* _ASSIGNMENT_
Give the data below again exactly as it stands. Omit the pictures.

Data excerpts:
+ + + + +

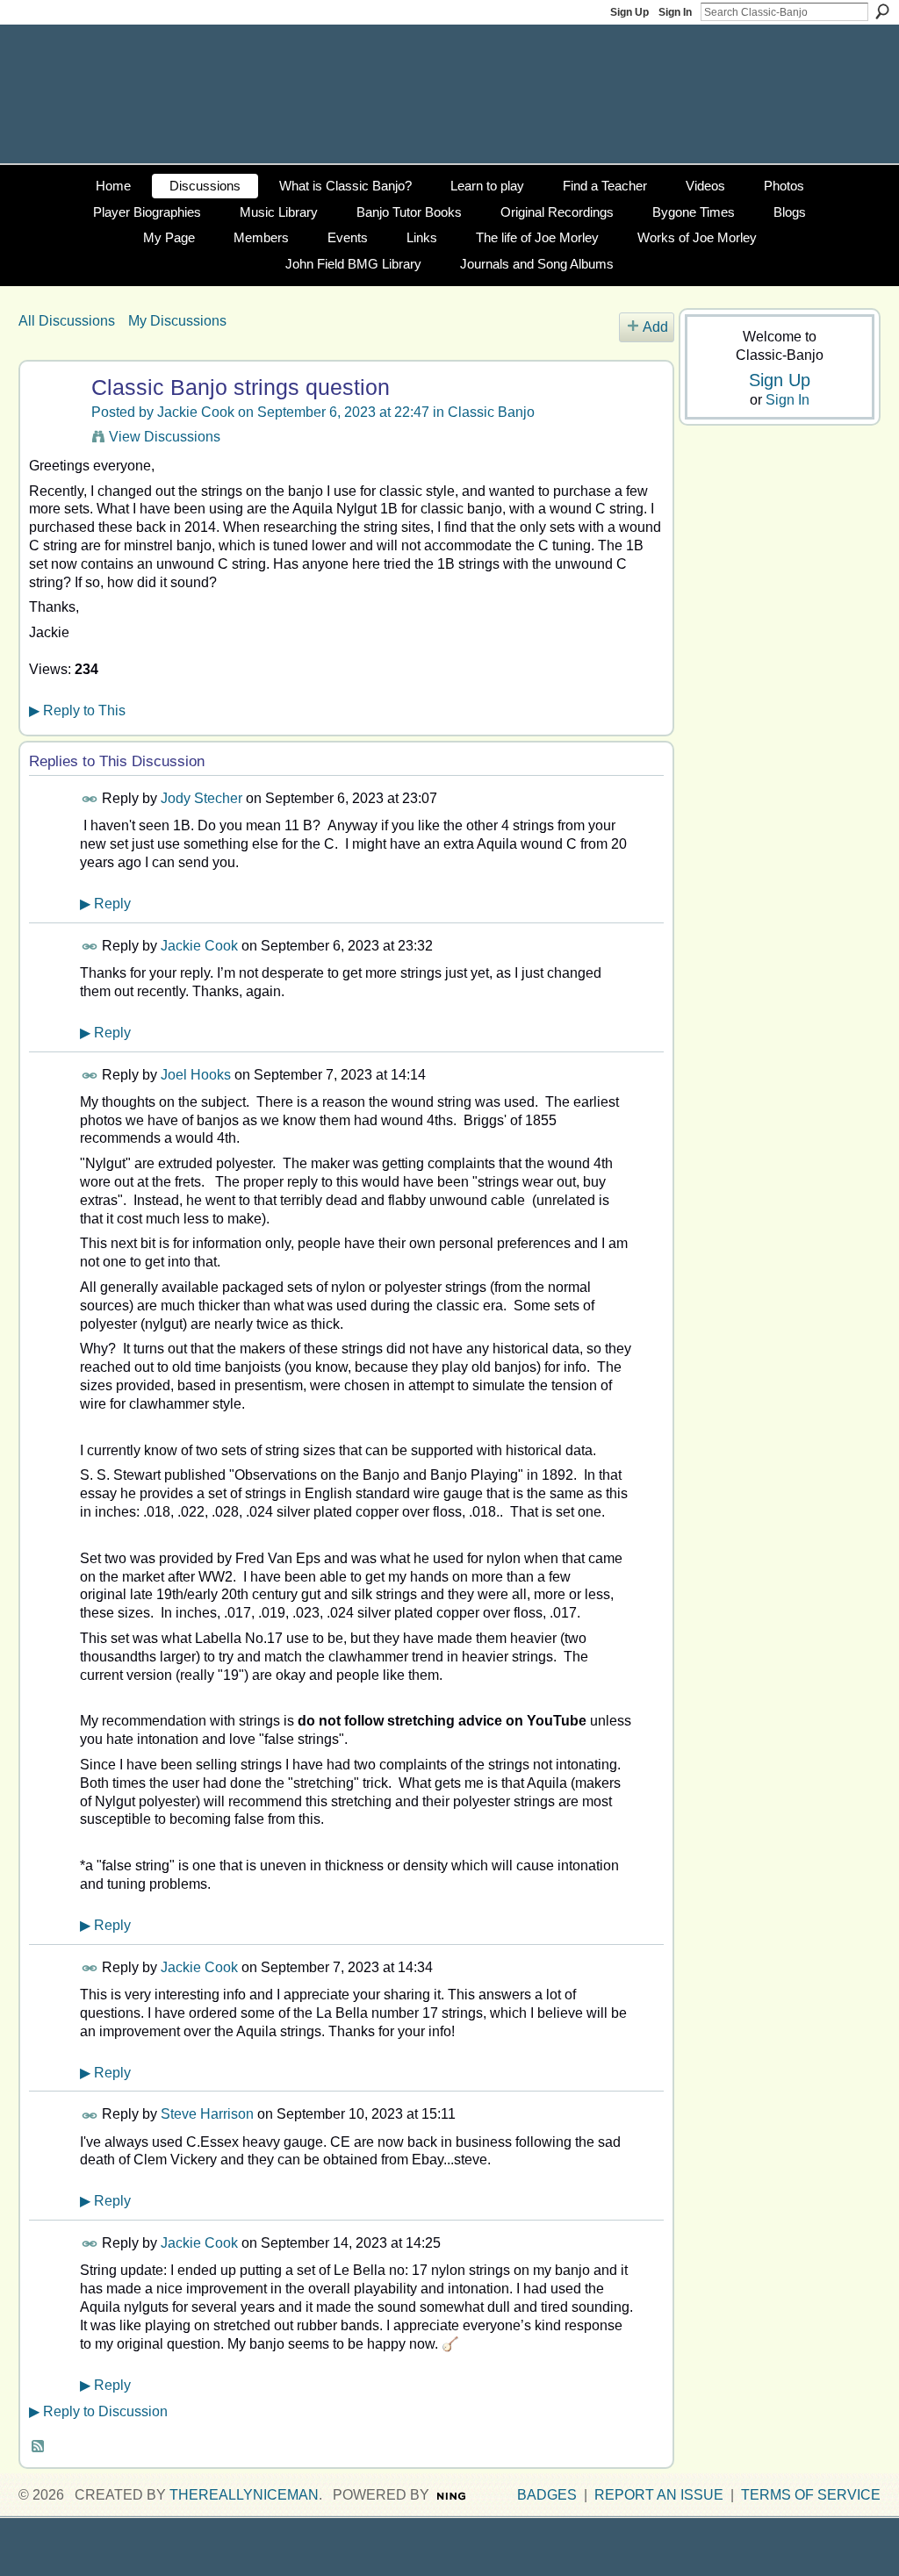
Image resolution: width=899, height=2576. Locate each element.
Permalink (90, 799)
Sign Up (629, 12)
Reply (105, 903)
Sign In (675, 12)
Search (882, 11)
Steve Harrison (207, 2113)
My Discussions (177, 320)
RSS (39, 2447)
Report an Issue (658, 2494)
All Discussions (66, 320)
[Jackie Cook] (53, 420)
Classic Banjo (491, 412)
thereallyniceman (244, 2494)
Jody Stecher (201, 798)
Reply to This (77, 710)
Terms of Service (811, 2494)
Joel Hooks (196, 1074)
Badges (547, 2494)
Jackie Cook (195, 412)
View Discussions (164, 436)
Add (655, 326)
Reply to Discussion (98, 2411)
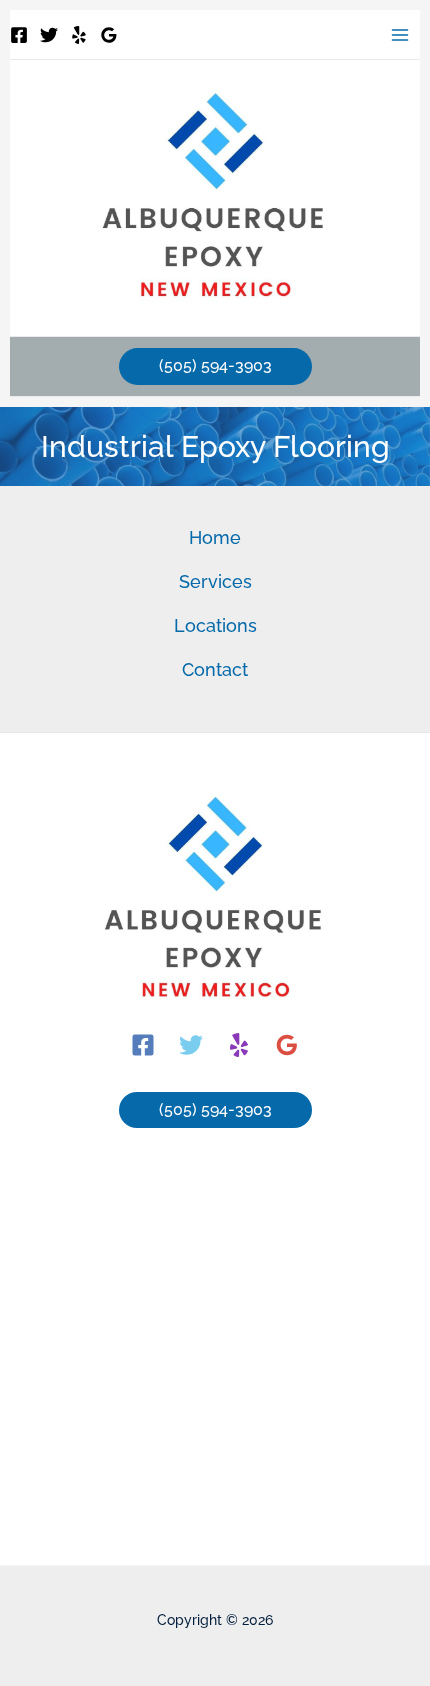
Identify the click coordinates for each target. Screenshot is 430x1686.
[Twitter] (49, 35)
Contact (215, 669)
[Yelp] (79, 35)
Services (215, 581)
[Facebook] (19, 35)
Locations (215, 625)
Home (215, 537)
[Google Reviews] (109, 35)
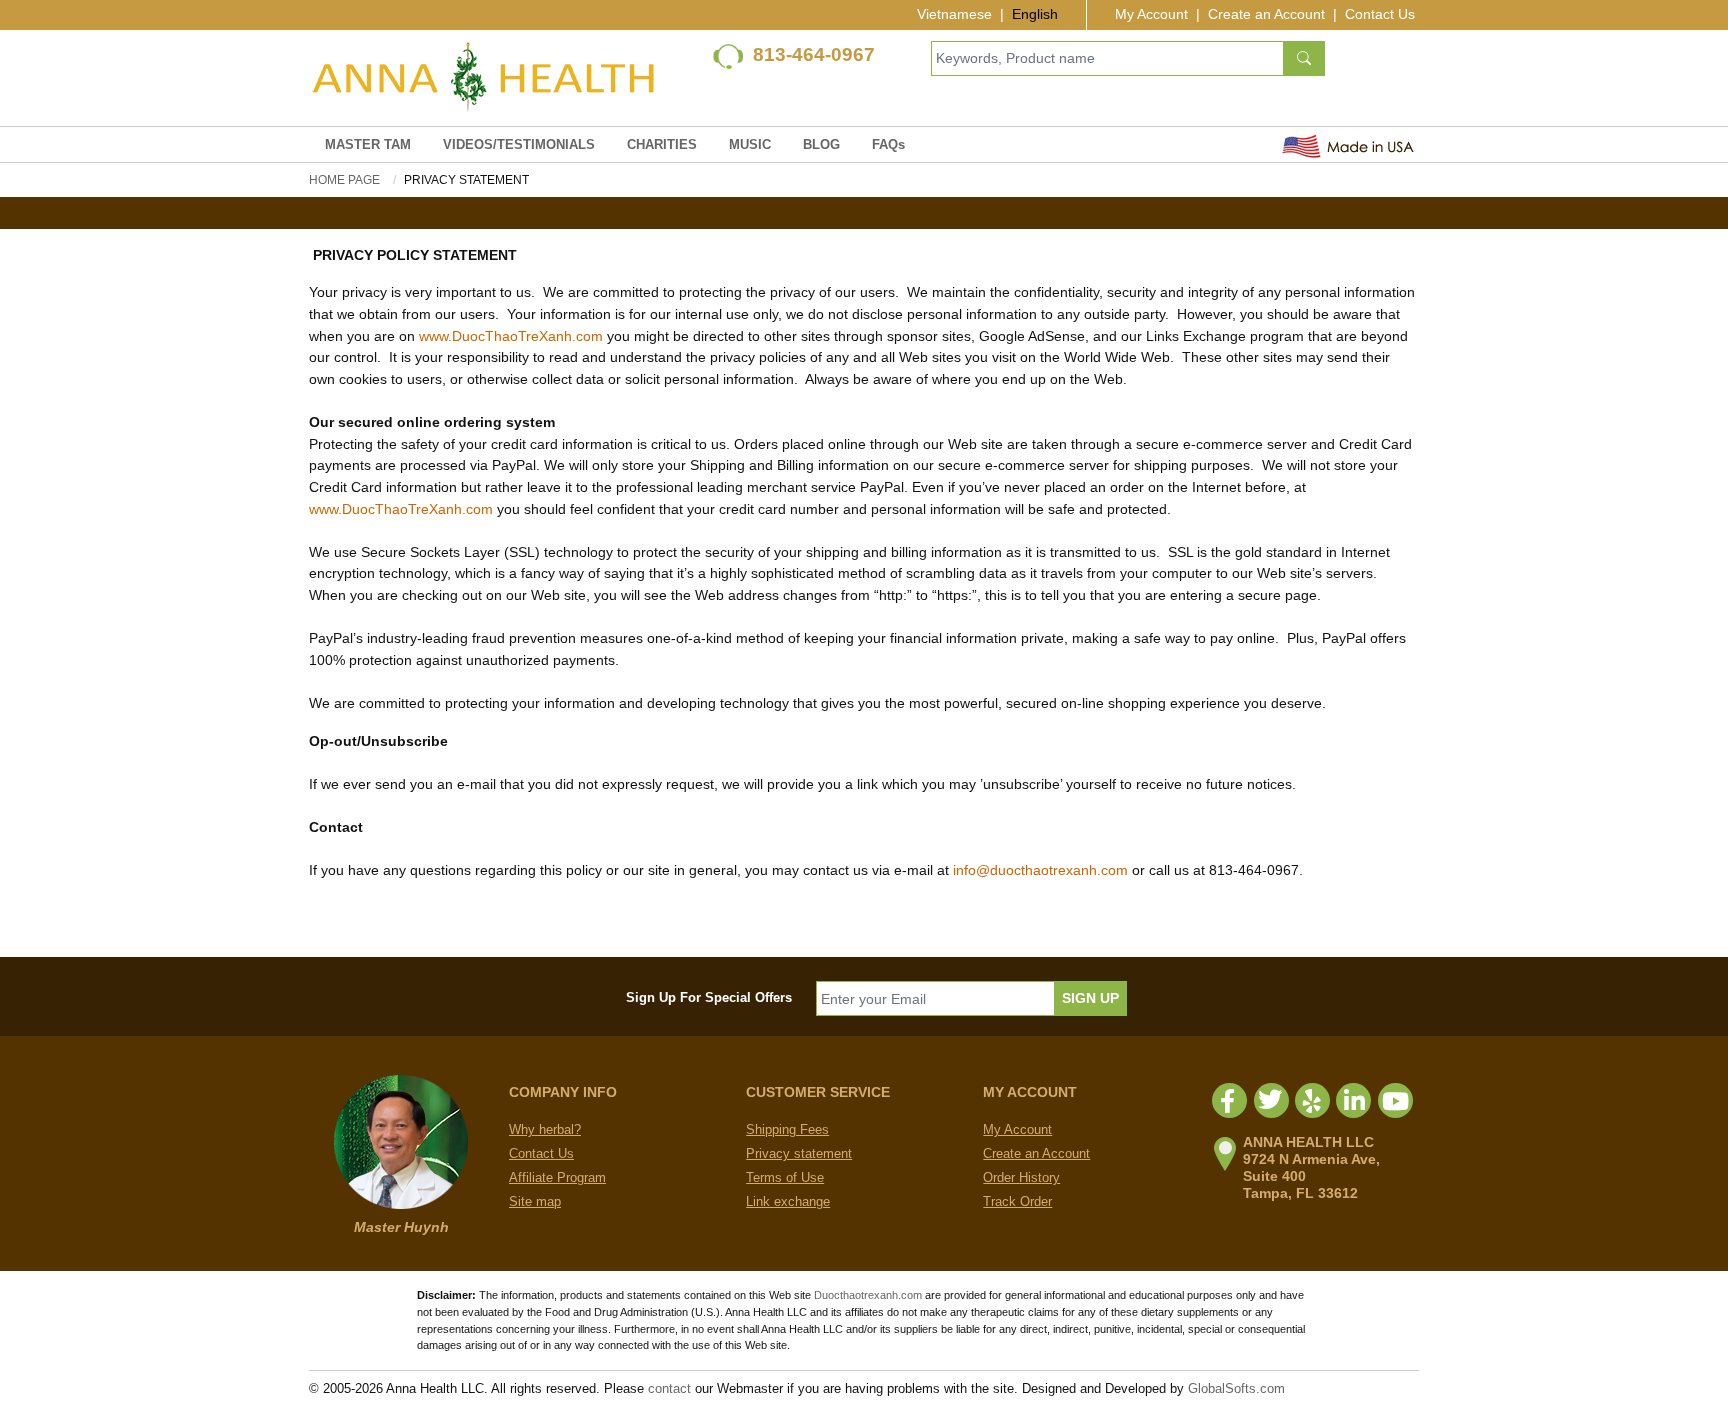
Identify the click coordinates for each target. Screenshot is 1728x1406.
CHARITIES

+ + + + +

* _WRITTEN ANSWER_
Image resolution: width=899, height=2576. Locate each element.
Permalink (90, 799)
Sign Up (629, 12)
Reply (105, 903)
Sign In (675, 12)
Search (882, 11)
Steve Harrison (207, 2113)
My Discussions (177, 320)
RSS (39, 2447)
Report an Issue (658, 2494)
All Discussions (66, 320)
[Jackie Cook] (53, 420)
Classic Banjo (491, 412)
thereallyniceman (244, 2494)
Jody Stecher (201, 798)
Reply to This (77, 710)
Terms of Service (811, 2494)
Joel Hooks (196, 1074)
Badges (547, 2494)
Jackie Cook (195, 412)
View Discussions (164, 436)
Add (655, 326)
Reply to Discussion (98, 2411)
Identify the click coordinates for each target. Screenshot is 430x1686.
[Twitter] (49, 35)
Contact (215, 669)
[Yelp] (79, 35)
Services (215, 581)
[Facebook] (19, 35)
Locations (215, 625)
Home (215, 537)
[Google Reviews] (109, 35)
Identify the click coordinates for each target. Screenshot is 1728x1406.
CHARITIES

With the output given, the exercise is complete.